▸ **PROBLEM**
The answer is the line that contains "Open 软件开发及测试专业词汇 cover" followed by every later line of the entries below, each repeated exactly, and nothing else.

======== WORKING DATA ========

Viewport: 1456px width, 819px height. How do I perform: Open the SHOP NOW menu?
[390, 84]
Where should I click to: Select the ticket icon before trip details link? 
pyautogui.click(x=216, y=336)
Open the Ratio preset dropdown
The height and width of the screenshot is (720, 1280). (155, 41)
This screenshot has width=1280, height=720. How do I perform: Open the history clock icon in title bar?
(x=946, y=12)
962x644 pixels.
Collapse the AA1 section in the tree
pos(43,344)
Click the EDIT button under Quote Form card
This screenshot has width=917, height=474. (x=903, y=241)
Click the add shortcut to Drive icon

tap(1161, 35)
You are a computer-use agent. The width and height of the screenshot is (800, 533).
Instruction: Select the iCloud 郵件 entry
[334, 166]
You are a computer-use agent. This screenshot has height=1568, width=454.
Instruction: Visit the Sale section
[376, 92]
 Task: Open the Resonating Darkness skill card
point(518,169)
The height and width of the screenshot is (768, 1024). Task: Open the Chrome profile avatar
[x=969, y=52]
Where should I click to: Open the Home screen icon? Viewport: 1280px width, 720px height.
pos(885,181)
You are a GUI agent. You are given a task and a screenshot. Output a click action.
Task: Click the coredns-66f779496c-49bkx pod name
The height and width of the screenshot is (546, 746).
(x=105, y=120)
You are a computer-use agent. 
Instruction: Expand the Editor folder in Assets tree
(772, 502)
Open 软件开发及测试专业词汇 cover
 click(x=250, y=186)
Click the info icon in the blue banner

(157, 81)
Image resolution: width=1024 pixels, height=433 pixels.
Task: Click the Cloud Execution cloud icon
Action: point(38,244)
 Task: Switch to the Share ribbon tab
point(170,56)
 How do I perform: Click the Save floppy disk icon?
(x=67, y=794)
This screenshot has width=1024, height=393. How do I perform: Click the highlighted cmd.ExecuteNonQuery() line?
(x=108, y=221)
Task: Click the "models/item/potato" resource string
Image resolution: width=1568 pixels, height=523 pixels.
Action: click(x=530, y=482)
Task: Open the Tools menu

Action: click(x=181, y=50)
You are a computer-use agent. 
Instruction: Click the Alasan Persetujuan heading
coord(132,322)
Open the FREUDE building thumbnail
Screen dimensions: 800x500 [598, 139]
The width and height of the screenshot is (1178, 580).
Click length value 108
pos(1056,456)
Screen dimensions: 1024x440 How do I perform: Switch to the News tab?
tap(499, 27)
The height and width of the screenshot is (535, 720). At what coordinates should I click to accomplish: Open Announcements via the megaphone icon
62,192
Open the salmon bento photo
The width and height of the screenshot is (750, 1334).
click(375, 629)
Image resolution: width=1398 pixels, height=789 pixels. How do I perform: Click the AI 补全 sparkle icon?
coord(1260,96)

========

▸ **SOLUTION**
Open 软件开发及测试专业词汇 cover
 click(x=250, y=186)
Click the info icon in the blue banner

(157, 81)
Image resolution: width=1024 pixels, height=433 pixels.
Task: Click the Cloud Execution cloud icon
Action: point(38,244)
 Task: Switch to the Share ribbon tab
point(170,56)
 How do I perform: Click the Save floppy disk icon?
(x=67, y=794)
This screenshot has width=1024, height=393. How do I perform: Click the highlighted cmd.ExecuteNonQuery() line?
(x=108, y=221)
Task: Click the "models/item/potato" resource string
Image resolution: width=1568 pixels, height=523 pixels.
Action: click(x=530, y=482)
Task: Open the Tools menu

Action: click(x=181, y=50)
You are a computer-use agent. 
Instruction: Click the Alasan Persetujuan heading
coord(132,322)
Open the FREUDE building thumbnail
Screen dimensions: 800x500 [598, 139]
The width and height of the screenshot is (1178, 580).
Click length value 108
pos(1056,456)
Screen dimensions: 1024x440 How do I perform: Switch to the News tab?
tap(499, 27)
The height and width of the screenshot is (535, 720). At what coordinates should I click to accomplish: Open Announcements via the megaphone icon
62,192
Open the salmon bento photo
The width and height of the screenshot is (750, 1334).
click(375, 629)
Image resolution: width=1398 pixels, height=789 pixels. How do I perform: Click the AI 补全 sparkle icon?
coord(1260,96)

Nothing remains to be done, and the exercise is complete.